Она затрясла головой, закрывая уши ладонями, но тут же опустила их, будто боялась пропустить что-то важное. – Молчи! Не говори больше ничего! Ни слова!

Но было поздно. Слова уже были сказаны. И они висели в воздухе кухни, тяжелые, ядовитые, материальные. Андрей попытался сделать шаг, но его тело не слушалось. Ноги были ватными, одежда – мокрым саваном, прилипшим к коже. Он пошатнулся и схватился за спинку стула. Дерево было холодным, как лед.

– Н-надо… н-надо что-то делать, – просипел он. – Я з-замерзну насмерть.

Мысль была настолько чудовищной и нелепой, что даже его рациональный ум, цеплявшийся за соломинку «совпадения», отступил. Он мог умереть здесь. Не от рук маньяка, не в аварии, а от случайно брошенной колкости в доме сумасшедшей экстрасенски. Ирония судьбы была бы слишком густой.
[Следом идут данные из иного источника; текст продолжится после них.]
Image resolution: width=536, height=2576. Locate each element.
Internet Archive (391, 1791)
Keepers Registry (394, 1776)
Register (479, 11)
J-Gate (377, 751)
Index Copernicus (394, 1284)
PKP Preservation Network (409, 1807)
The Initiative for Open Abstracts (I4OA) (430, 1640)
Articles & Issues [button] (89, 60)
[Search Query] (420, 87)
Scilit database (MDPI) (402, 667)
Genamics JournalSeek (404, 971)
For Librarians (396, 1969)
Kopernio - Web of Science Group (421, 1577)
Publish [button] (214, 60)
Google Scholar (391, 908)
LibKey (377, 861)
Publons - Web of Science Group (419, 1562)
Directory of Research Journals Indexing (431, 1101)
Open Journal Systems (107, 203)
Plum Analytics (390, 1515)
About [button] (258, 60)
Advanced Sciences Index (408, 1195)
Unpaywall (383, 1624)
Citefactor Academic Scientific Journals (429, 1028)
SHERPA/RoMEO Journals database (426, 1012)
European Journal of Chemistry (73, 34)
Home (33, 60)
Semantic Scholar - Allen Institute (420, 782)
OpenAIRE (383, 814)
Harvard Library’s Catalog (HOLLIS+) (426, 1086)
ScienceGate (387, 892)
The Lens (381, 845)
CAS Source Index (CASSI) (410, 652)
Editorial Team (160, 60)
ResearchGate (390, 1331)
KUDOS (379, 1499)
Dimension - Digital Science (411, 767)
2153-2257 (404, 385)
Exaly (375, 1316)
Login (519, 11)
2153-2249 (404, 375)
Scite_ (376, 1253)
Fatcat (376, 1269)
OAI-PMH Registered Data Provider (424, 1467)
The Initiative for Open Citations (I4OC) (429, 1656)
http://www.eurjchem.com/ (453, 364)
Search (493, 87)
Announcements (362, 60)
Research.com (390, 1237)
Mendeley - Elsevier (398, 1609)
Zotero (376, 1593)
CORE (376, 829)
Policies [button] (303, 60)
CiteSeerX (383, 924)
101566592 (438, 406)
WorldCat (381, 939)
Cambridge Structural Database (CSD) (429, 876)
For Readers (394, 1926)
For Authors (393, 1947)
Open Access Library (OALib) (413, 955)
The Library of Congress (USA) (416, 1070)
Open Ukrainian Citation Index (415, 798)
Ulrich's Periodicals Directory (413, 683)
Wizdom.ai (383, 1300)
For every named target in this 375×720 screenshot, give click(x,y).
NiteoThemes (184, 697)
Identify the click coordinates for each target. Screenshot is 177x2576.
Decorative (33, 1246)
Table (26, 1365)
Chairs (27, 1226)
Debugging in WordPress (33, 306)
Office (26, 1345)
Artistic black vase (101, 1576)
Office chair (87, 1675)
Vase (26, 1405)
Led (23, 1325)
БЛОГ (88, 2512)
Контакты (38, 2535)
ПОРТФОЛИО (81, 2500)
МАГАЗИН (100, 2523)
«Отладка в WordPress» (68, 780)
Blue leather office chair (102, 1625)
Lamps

Настя, видя его состояние, будто очнулась от ступора. Страх в ее глазах сменился решимостью, острой и отчаянной. – В гостиную. К камину. Быстро.

Она подскочила к нему, обхватила его за талию. Ее прикосновение было обжигающе горячим на его ледяной коже. Он застонал – от контраста, от стыда, от беспомощности. Она, тонкая и хрупкая, попыталась взять на себя его вес. И у нее получилось. Они, спотыкаясь, поплелись из кухни в темный коридор.

Тень от аварийного ночника тянулась за ними, как призрак. Каждый шаг давался Андрею с невероятным трудом. Он чувствовал, как холод высасывает из него жизнь, как парализует волю. Единственным якорем, единственным источником тепла было ее тело, прижатое к его боку. Ее упрямое, тяжелое дыхание.

Они ввалились в гостиную. Огонь в камине догорал, оставляя лишь горстку тлеющих углей, которые отбрасывали зловещие багровые отсветы на стены. Комната была наполнена танцующими тенями, которые казались сейчас враждебными, живыми.

– Боже, – выдохнула Настя, усаживая его в кресло, которое стояло почти вплотную к очагу. – Дрова… Нужны дрова.

Она метнулась к корзине у камина. Она была пуста. – Черт! Черт, черт, черт! – Она ударила кулаком по каменной кладке и от боли взвизгнула. – Я же принесла их перед твоим приездом! Их должно быть полно!

Андрей сидел, вжавшись в кресло. Его била крупная дрожь. Он смотрел на жалкие угольки, которые, казалось, вот-вот погаснут, унося с собой последнюю надежду на тепло. Смерть от переохлаждения. Как идиот. Как последний дурак.

– Н-неужели… твои з-золотые руки… даже д-дров подбросить не м-могут? – вырвалось у него сквозь стучащие зубы. Это была не злоба. Это была агония.

Настя резко обернулась. Слезы блестели у нее на глазах, но она смахивала их тыльной стороной ладони с яростью. – Заткнись! Я сказала, заткнись! Ты не понимаешь? Каждое слово теперь… каждое слово!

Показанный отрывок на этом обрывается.